[ADAPTATION] Le réseau sentinelles du bassin versant Brévenne-Turdine

Entre les Monts du Lyonnais et les Monts du Beaujolais se dessine un paysage marqué par la présence de deux rivières, la Brévenne et la Turdine. Au cours des quatre dernières décennies, plusieurs crues torrentielles sont survenues, prenant de court population et élus. Face à ces épisodes traumatisants, les élus du bassin versant Brévenne-Turdine ont confié au Syndicat de rivières Brévenne-Turdine, le SYRIBT, la mission de prévenir et d’atténuer ce risque naturel. Le SYRIBT a ainsi mis en place, depuis plus de 10 ans, un double dispositif : une chaîne de vigilance étendue aux citoyens en tant qu’observateurs de terrain, nommée le réseau « sentinelles », et un système automatisé de surveillance de la hauteur des cours d’eau. Des actions de prévention ont aussi été pensées et sont à encourager dans le contexte du changement climatique où certains risques naturels sont renforcés.

### Problème posé 1
D'après l'article, à quel organisme les élus du bassin versant ont-ils confié la mission de prévenir et d'atténuer ce risque naturel ?
### Problème posé 2
Les affirmations suivantes sont-elles conformes à l'article ? Répondez par oui ou par non en citant les mots du texte qui tranchent.
(a) Le réseau « sentinelles » s'appuie sur des citoyens observateurs de terrain.
(b) Le dispositif du SYRIBT fonctionne depuis moins de cinq ans.
(c) La Brévenne et la Turdine se trouvent entre les Monts du Lyonnais et les Alpes.
### Problème posé 3
Citez mot pour mot le passage de l'article qui commence par « Entre les Monts » et se poursuit jusqu'à « naturels sont renforcés. » inclus.
La liste qui suit ne joue aucun rôle ici.

### Extrait de données
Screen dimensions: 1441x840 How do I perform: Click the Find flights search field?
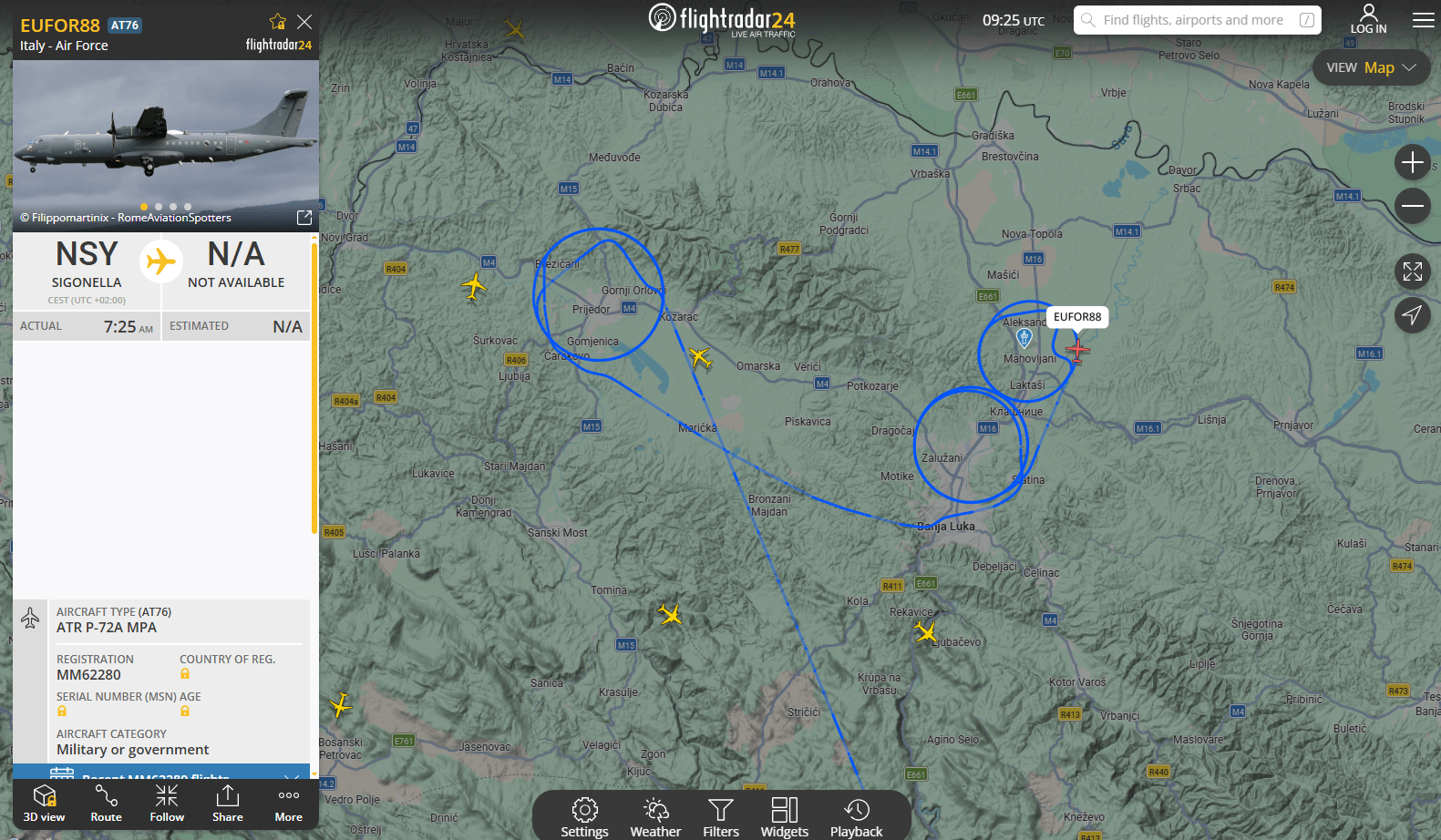(1192, 20)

### Réponse 1
Au Syndicat de rivières Brévenne-Turdine, le SYRIBT.

### Réponse 2
(a) Oui : « une chaîne de vigilance étendue aux citoyens en tant qu’observateurs de terrain, nommée le réseau « sentinelles » ».
(b) Non : « depuis plus de 10 ans ».
(c) Non : « Entre les Monts du Lyonnais et les Monts du Beaujolais ».

### Réponse 3
Entre les Monts du Lyonnais et les Monts du Beaujolais se dessine un paysage marqué par la présence de deux rivières, la Brévenne et la Turdine. Au cours des quatre dernières décennies, plusieurs crues torrentielles sont survenues, prenant de court population et élus. Face à ces épisodes traumatisants, les élus du bassin versant Brévenne-Turdine ont confié au Syndicat de rivières Brévenne-Turdine, le SYRIBT, la mission de prévenir et d’atténuer ce risque naturel. Le SYRIBT a ainsi mis en place, depuis plus de 10 ans, un double dispositif : une chaîne de vigilance étendue aux citoyens en tant qu’observateurs de terrain, nommée le réseau « sentinelles », et un système automatisé de surveillance de la hauteur des cours d’eau. Des actions de prévention ont aussi été pensées et sont à encourager dans le contexte du changement climatique où certains risques naturels sont renforcés.